Up on the peak the world was pallid, the snow no longer luminous. Murmurs had resonated from the forest’s chiaroscuro; she’d turned, but saw no one. She was fearful, wanted to ski swiftly down the treacherous crest and join Armand in the warmth. Strangely she kept falling, couldn’t remain upright, lost her balance, her poise; the murmuring got louder, the trees shrieked. With wet and cold extremities yet perspiring under it all she swore faintly, her body uncomfortable, tried to drag her skis through the ruthless ice.
Somewhere she heard a boom; saw an apocalyptic flash.
Finally she made it to the end of the piste where the earth flattened; she tore off her skis and stomped through the vanilla slush. Where the chateau had stood the sky was fluorescent orange and scarlet; screaming cut the air; bits of wood and flesh decorated the silver frost.
If only she hadn’t left him. If only she hadn’t allowed the snow to woo her up the mountain again. If only the iciness hadn’t bitten him, taken him from her. Armand was gone, fragmented by the bomb. The inexorable rigor mortis of time would melt her, too. But the snow was liable. She cannot forgive it.

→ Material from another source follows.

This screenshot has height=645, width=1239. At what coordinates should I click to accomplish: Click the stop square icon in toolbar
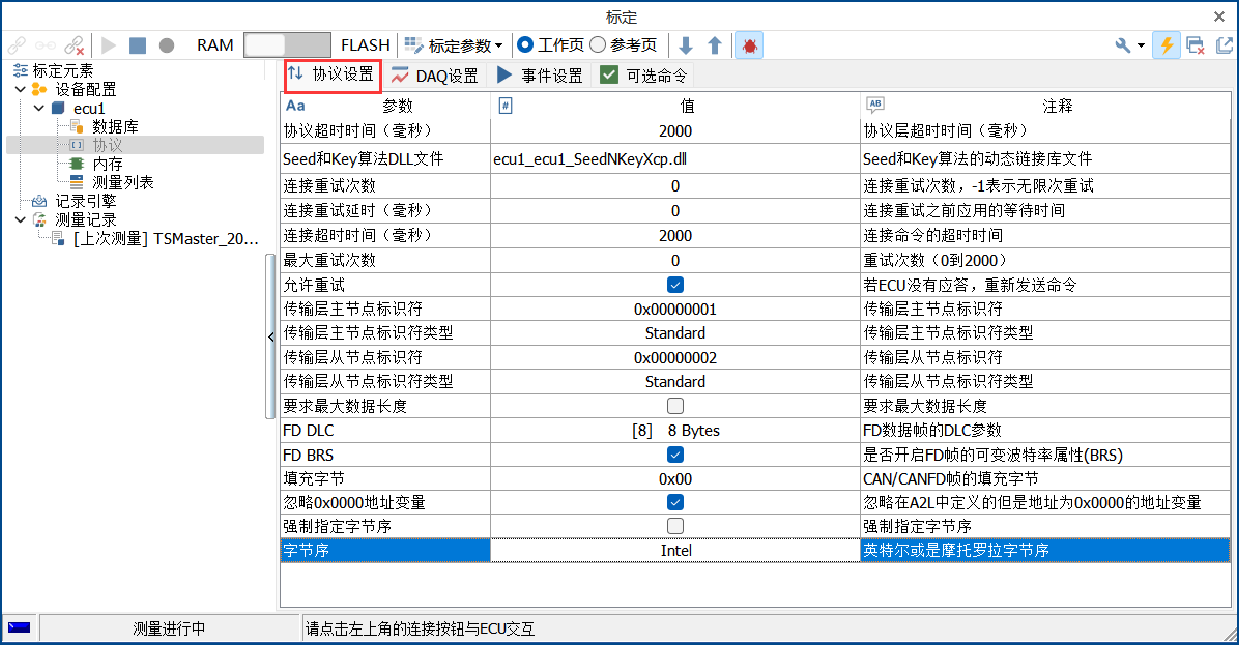137,45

In the café she shivers as the sky yawns, its jaws turgid and pearlish and deceitful.
Time now to erase memory. Erase the snow. Watch pastures of white-painted olive trees through the train’s window and suffocate quietly in the dusty heat of ancient, iniquitous Sicily. Each year she covers the villa’s windows with the local emblem of grief – black velvet. She’ll continue to do so, next year and beyond. And dream darkly of sleet and fire.